For over three years, MU students have been notified about current threats on campus through MU Alert and the MU Police Department. MU Alert uses text messages, emails, website updates and social media to reach more than 95 percent of the student body in the event of an emergency.
This month, the Missouri Students Association’s open forum, Roar at Us, hosted MUPD Chief Doug Schwandt, Emergency Management Coordinator Eric Evans and MU spokesman Christian Basi for an open discussion about the program.
[Roar at Us](https://www.themaneater.com/stories/2016/8/22/msa-executive-cabinet-plans-monthly-open-forums/) is a new monthly forum hosted by MSA’s executive cabinet. The open forum serves to give students a voice to increase diversity and inclusivity on campus. Each forum will take place the first Thursday of every month in Leadership Auditorium.
About a dozen students attended the forum on Sept. 1. Discussion centered on how the MU Alert system functions.
Since the system was created, the alerts have consisted of a brief notification of a potential threat on campus, usually without a specific location. Students were notified through text message, email and Twitter. In response to the alerts, students requested more specific details from MU Alert and MUPD about what was going on.
“People called to ask what’s going on,” Schwandt said. “We don’t have time for that in an emergency.”
MU Alert has now changed their system by adopting the Rave Mobile Safety platform of communication. Rave Mobile Safety hosts all police and emergency programs in Boone County. This change for MU Alert uses two dispatchers instead of one, as well as a hyperlink attached to each alert with more details about the potential threat.
“We can add a location now. That was one of the criticisms, asking where [the incident is] at,” Schwandt said. “Now we have a better system; we can do that.”
The hyperlink will take students to the MU Alert website, where there will be confirmed details about the suspect and the incident. The GoMizzou app now includes MU Alert access in the event of an emergency.
Despite the plans for change, hours after the forum, MU Alert sent mass emails and texts to the community with information about a reported robbery, leaving out the location of the emergency.
“This omission was due to human error, and we take full responsibility,” Vice Chancellor for Operations Gary Ward wrote in an email apology to campus the next morning.
MUPD [later charged](https://www.themaneater.com/stories/2016/9/2/delivery-driver-allegedly-falsified-wolpers-robber/) Courtney Chancellor, a 23-year-old food delivery driver who made the report, with a single count of filing a false report. Chancellor is not an MU student.
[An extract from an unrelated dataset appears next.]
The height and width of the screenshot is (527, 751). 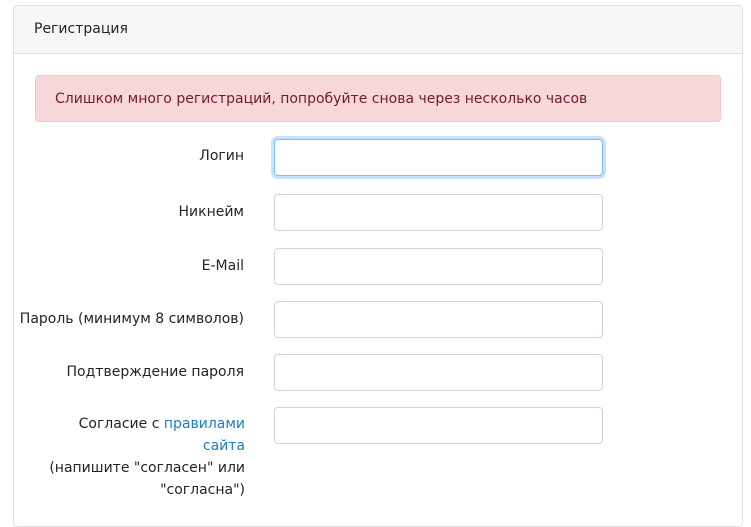 I want to click on nickname-input, so click(x=438, y=212).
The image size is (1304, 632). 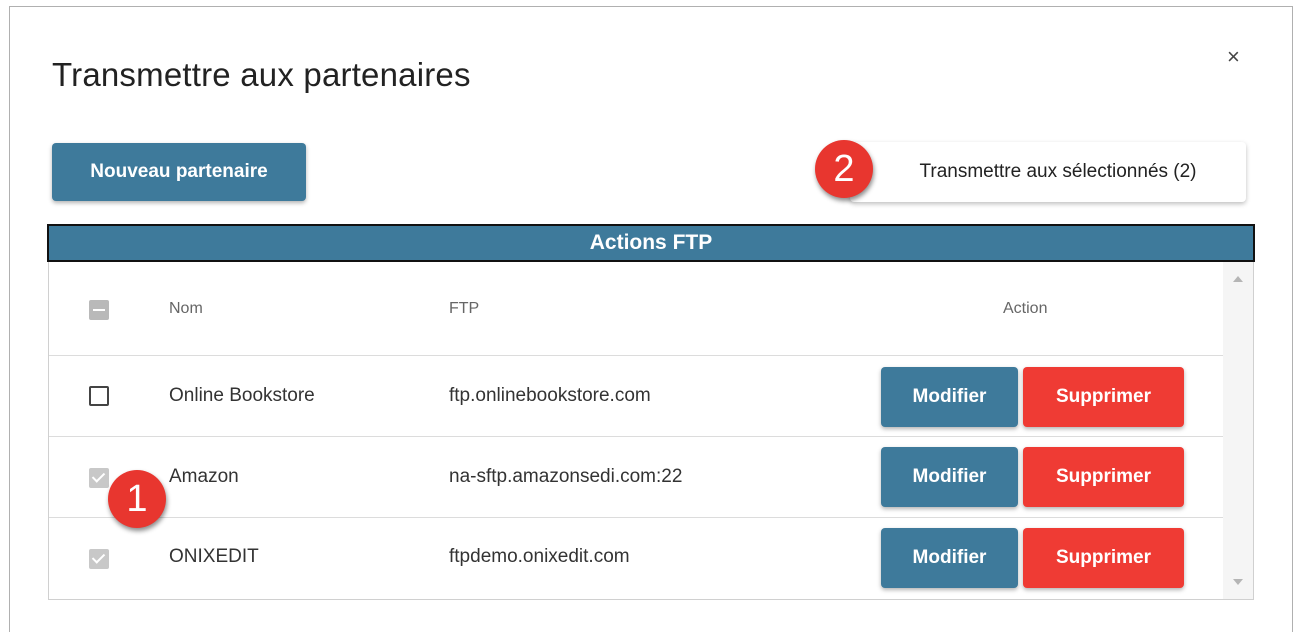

“Using evidence from the surveillance camera, we interviewed Courtney Chancellor, and she confessed that she had reported the crime falsely,” Schwandt wrote on the [MU Alert website](http://mualert.missouri.edu/updates/2016/09-02-MUPD-arrest/).
MSA President Sean Earl said he had spoken with Ward and that administrators and MUPD were taking action to prevent further issues.
“We hope that all of these errors can be fixed before there is a severe threat or incident on campus,” Earl said.
MU Alert and MUPD received backlash from the community last year for its emergency alert process.
The night after former UM System President Tim Wolfe resigned in November 2015, [anonymous threats made on Yik Yak](https://www.themaneater.com/stories/2015/11/17/catch-what-you-missed-regarding-yik-yak-threats/) led to panic on campus. MU Alert received criticism for the lack of information provided that night.
“Last fall and even into the spring, MU Alert has always been a topic of discussion,” Earl said. “It’s either not doing enough, or needs to be more informative.”
Once a semester, MU Alert will run a check testing the system to ensure the website and alerts are accessible to all students.
Next month, Roar at Us will be hosting Campus Dining Services for another public discussion.